Sound Of Silver Talk To Me: Growing Older With LCD Soundsystem
The following is an excerpt from a brand new 33 1/3 release devoted to LCD Soundsystem’s Sound Of Silver, written by Ryan Leas, a contributing editor at Stereogum and freelancer at many other places. The book was surprise-released as it out now via Bloombury. You should probably buy it.
The tension between looking back at your youth and the recognition of aging that pervades Sound Of Silver is all right there in the opener. The album starts of two minds. “Get Innocuous!” is a song that can sound like the beginning of things, the moment of ignition, at the same time as it is an unraveling. The song captures the young and reckless abandonment side of decadence, and it also captures the bleary-eyed, weathered point of not knowing when to move on–whether that’s regarding one long night, or whether that’s regarding adulthood, period. Structurally, it’s a callback to the off-kilter pulsations of “Losing My Edge.”

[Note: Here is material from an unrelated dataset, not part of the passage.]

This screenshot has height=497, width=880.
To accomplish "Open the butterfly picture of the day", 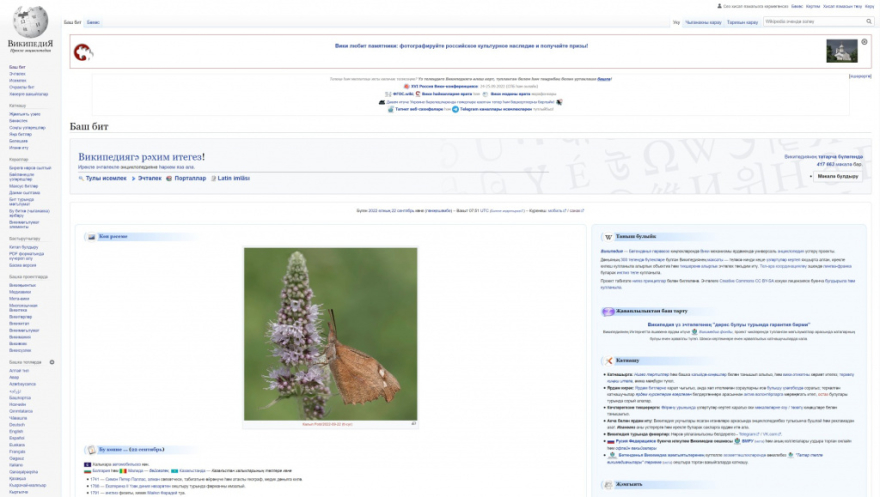I will click(x=331, y=334).
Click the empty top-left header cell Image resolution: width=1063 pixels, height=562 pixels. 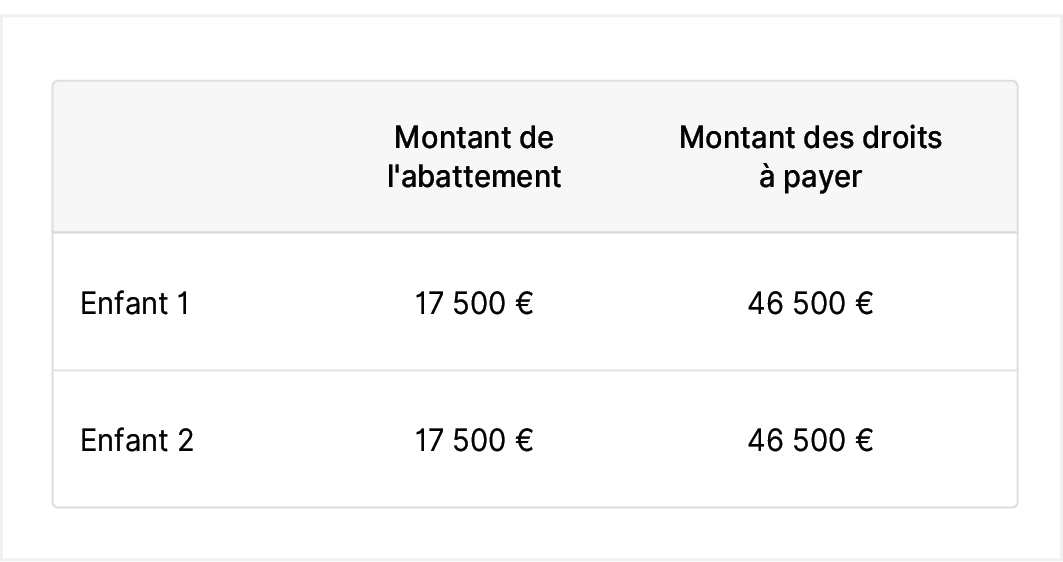(x=191, y=157)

This time, when Murphy starts singing, he’s actually singing. It isn’t the sing-speak detachment or drolly conflicted manifesto of “Losing My Edge.” Now, it’s a smeared, chantlike melody with its own brand of distance–his voice is made half-human, half-robotic, murmuring snapshots where before he scrambled through references as fast as possible. It’s the sound of gradually losing your identity–the thing you’re viciously trying to protect and figure out at a younger age–to the culture and surroundings around you. “When once you had believed it / Now you see it’s sucking you in / To string you along with the pretense / And pave the way for the coming release,” Murphy sings. It’s the sound of buying in.

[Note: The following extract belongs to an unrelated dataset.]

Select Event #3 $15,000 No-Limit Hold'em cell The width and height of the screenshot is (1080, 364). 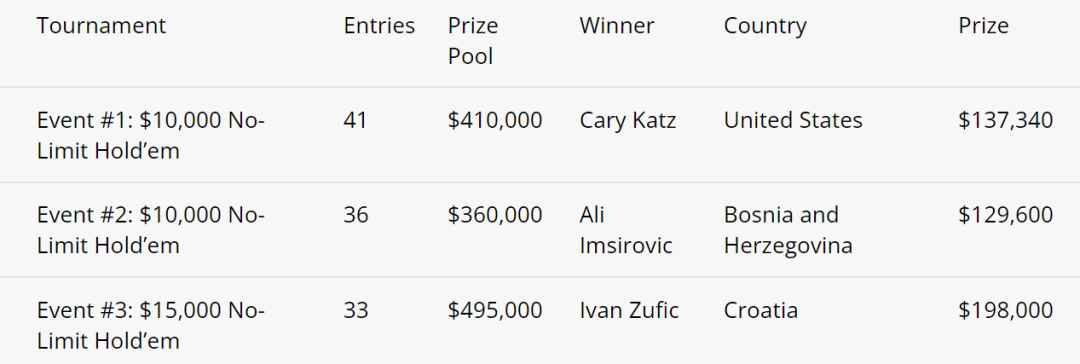pyautogui.click(x=151, y=325)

In service of, what, exactly? There are blurred references to the late night, the half light, the real life, the half life, collectively forming a hypothetical narrative of life flickering in and out of focus as the days start to fall into rote patterns. At the end, Murphy cedes center-stage to Nancy Whang, whose own chant revolves around the act of normalizing. Then she sneaks in the single reference to the song’s title, the would-be dancefloor cry of inspiration. The command to “Get innocuous!” is, as far as dance songs go, a wry and skewed version of the typical “lose yourself,” sometimes-celebratory ethos. Get harmless. Get useless. Get normal. Get boring.